Furthermore, the basis of the public's faith in the democratic system has never rested strongly on the absence of corruption and rigging. Probably the most famous election that was clearly rigged was Lyndon Johnson's 1948 victory in the Senate race in Texas. He won in the primary, which in those days meant he would win in the statewide election. He won because of a small precinct in South Texas in which the voters' names appeared in the records in alphabetical order. He won the election by 68 votes. His victory was upheld by a state commission on a vote of 29 to 28. This story was first revealed to the general public in the 1964 paperback book by Texas historian J. Evetts Haley, A Texan Looks at Lyndon. The book was of course dismissed as a pack of lies by supporters of Johnson in the presidential election. In 1980, Robert Caro published the first volume of his multi-volume biography of Johnson. It went into the details of how the election was stolen. It was stolen exactly as Haley had said in 1964. You can read about it in The New York Times.
Johnson became the most powerful Senate majority leader in history. Then he became President of the United States. But did this fundamentally change America? To say that it did means that the political alignment in the United States was such that only Lyndon Johnson could have produced the results. It would be hard for any historian to prove that this was the case. It may conceivably have been the case, especially with respect to the escalation of the war in Vietnam, but that escalation was the product of John F. Kennedy's original decision to send American military advisers to South Vietnam, and his subsequent decisions to increase the commitment of troops. The war in Vietnam did not start with Lyndon Johnson. It started with John F. Kennedy.

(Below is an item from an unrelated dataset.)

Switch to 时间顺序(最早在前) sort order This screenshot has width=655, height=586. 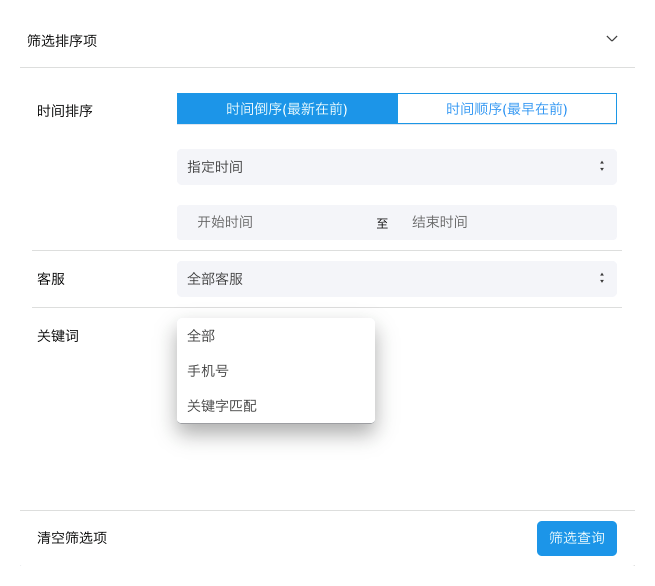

The American election system has always been subjected to rigging. The public really has never cared much. Close elections have never been decided retroactively based on court cases that have shown that particular counties voted in a particular way because of corruption. I think the best example was the victory of Kennedy in Cook County, Illinois, in 1960. Nixon decided not to protest it. He said later that he did not want to divide the country. Whatever his reason, he refused to take the results into the courts.
I don't think there is any question that Ron Paul's defeat in the November election of 1976 was stolen by voters from Barbara Jordan's contiguous district who crossed into Ron Paul's district to vote for his opponent. He lost by 268 votes out of about 180,000. He lost his office for one term, and I left Washington forever. The election results unquestionably affected my life more than they affected his life. But they had no effect on the direction the country was moving politically.
POLITICAL LEGITIMACY
Democracy is accepted by voters because it has legitimacy in their minds. But most voters really don't care that much about election results, even in close elections. Losing voters shrug their shoulders, and then they move on. They don't want the disruptions associated with endless debates over rigged elections. They want to move on with their lives. They want to believe that the system is generally legitimate, but they don't pay that much attention to the possibility that the system is rigged. They don't look too closely at the system. They don't want to lose their faith in the system. They just want peace of mind regarding the avoidance of some kind of perpetual civil war as a result of rigged elections. Americans went through that in 1860. Even so, nobody argued in 1860 that the presidential election had been rigged. Secessionists just didn't like the results.
We live in a bipartisan system that is not really bipartisan. It is essentially one political party with two wings. It is presently in gridlock. A similar gridlock is affecting Western Europe.
The main economic threat facing the West today is this: the unfunded liabilities of the governments' retirement programs and the health care programs for retirees. This system is the product of bipartisanship over a period of at least 50 years in the United States. It has been going on even longer in Western Europe. With or without election rigging, the politicians have built this welfare state system. The system would not be fundamentally different if every election had been as pure as driven snow. The ideology of the welfare state is morally corrupt. The election system is a lot less corrupt than the ideology of the two political parties to benefit from the election system. This is why I don't worry much about rigged elections. The corruption extends far more deeply than rigged elections.